Previously, major tobacco makers have vigorously opposed any effort to ban menthol cigarettes.

The FDA is also expanding its crackdown on e-cigarettes, proposing new restrictions on sales of flavored vaping products on the grounds that they are addictive and have become hugely popular with minors.

Though stopping short of banning the sale of flavored e-cigarettes in convenience stores and gas stations—as was expected based on earlier reports last week—the FDA’s proposal would limit the sale of these products in retail stores to closed-off areas that are inaccessible to minors.
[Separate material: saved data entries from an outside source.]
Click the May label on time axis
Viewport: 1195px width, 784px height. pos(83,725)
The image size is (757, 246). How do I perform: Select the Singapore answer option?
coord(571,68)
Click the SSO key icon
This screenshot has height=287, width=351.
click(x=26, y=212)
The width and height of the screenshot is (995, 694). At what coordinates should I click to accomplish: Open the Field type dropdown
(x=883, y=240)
The proposal doesn’t include mint and menthol flavors of e-cigarettes, for now.

The agency particularly had identified industry leader JUUL Labs as a company worth watching in terms of sales to minors.
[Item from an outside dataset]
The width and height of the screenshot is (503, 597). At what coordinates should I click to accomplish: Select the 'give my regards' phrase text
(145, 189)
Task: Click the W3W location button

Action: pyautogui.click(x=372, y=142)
JUUL this week announced that it’s ceasing sales of most of its flavored nicotine pods for its e-cigarettes in retail stores.
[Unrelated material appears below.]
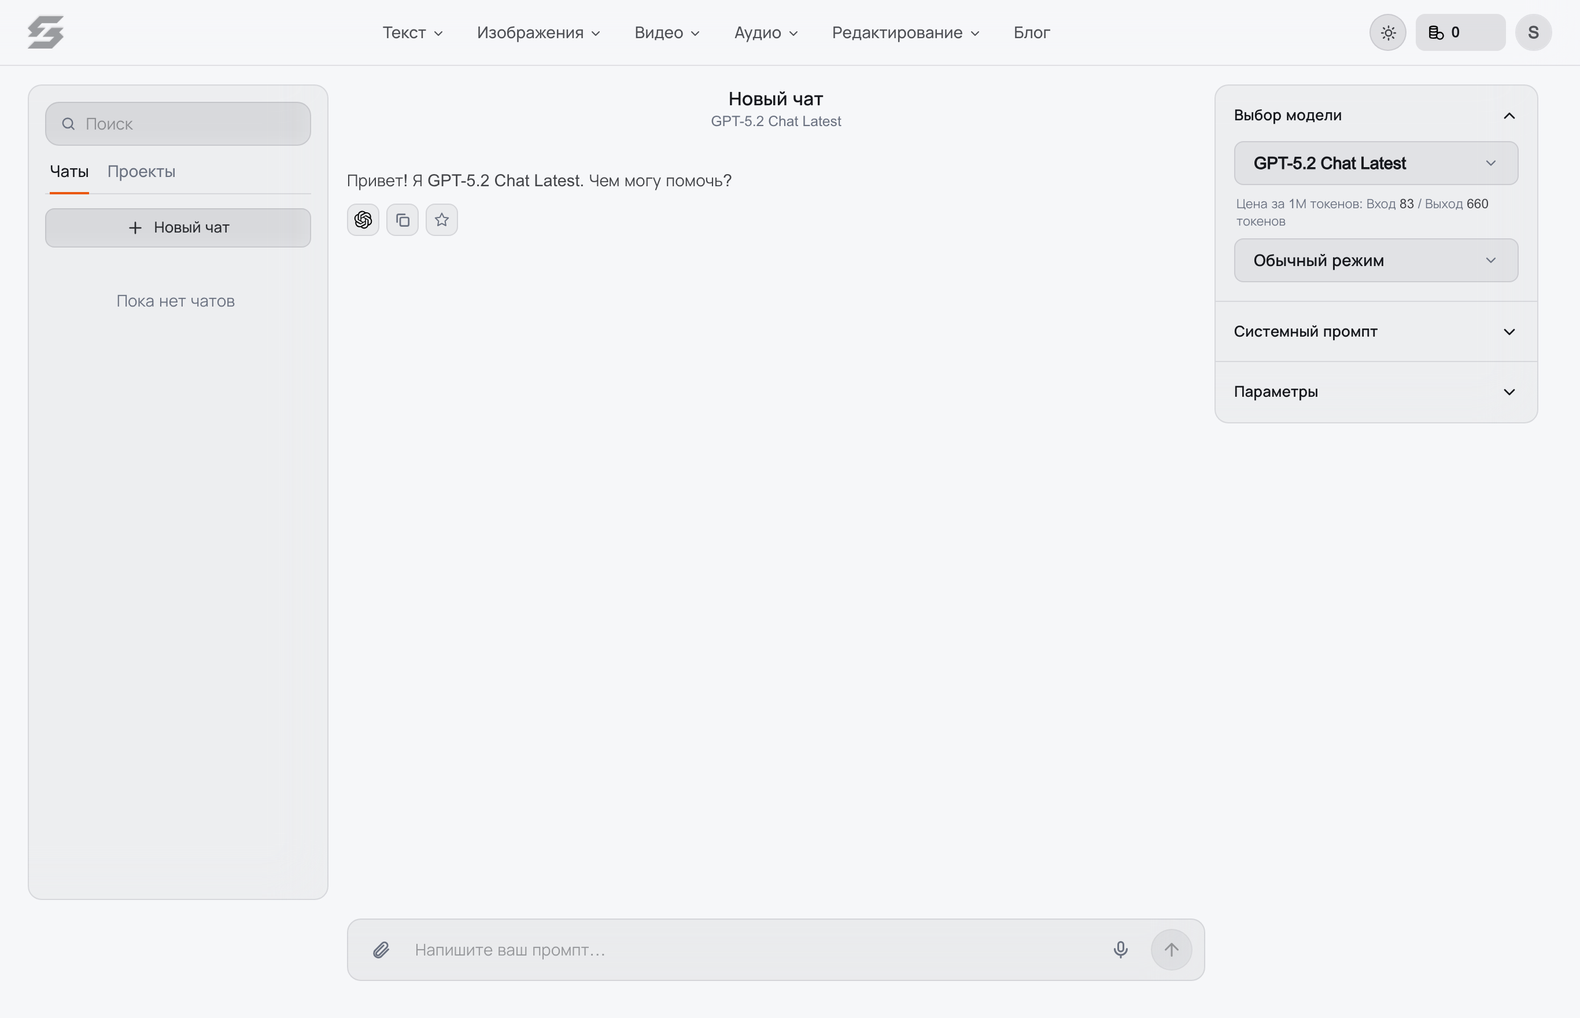Click the Новый чат button

click(178, 228)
As of Nov. 13, JUUL has stopped accepting retail orders for Mango, Fruit, Creme and Cucumber JUUL pods to the more than 90,000 retail stores that sell JUUL products, including traditional tobacco retailers (e.g., convenience stores) and specialty vape shops.
Consumers will still be able to buy all of JUUL’s flavors on its website, where the company is adding additional age-verification measures that use third-party verification to confirm ages are accurate.

Online order sizes will be restricted to two devices and 15 JUUL-pod packages per month, and no more than 10 devices per year to prevent potential distribution to minors. Retailers will continue to sell its four tobacco and menthol-flavored pods.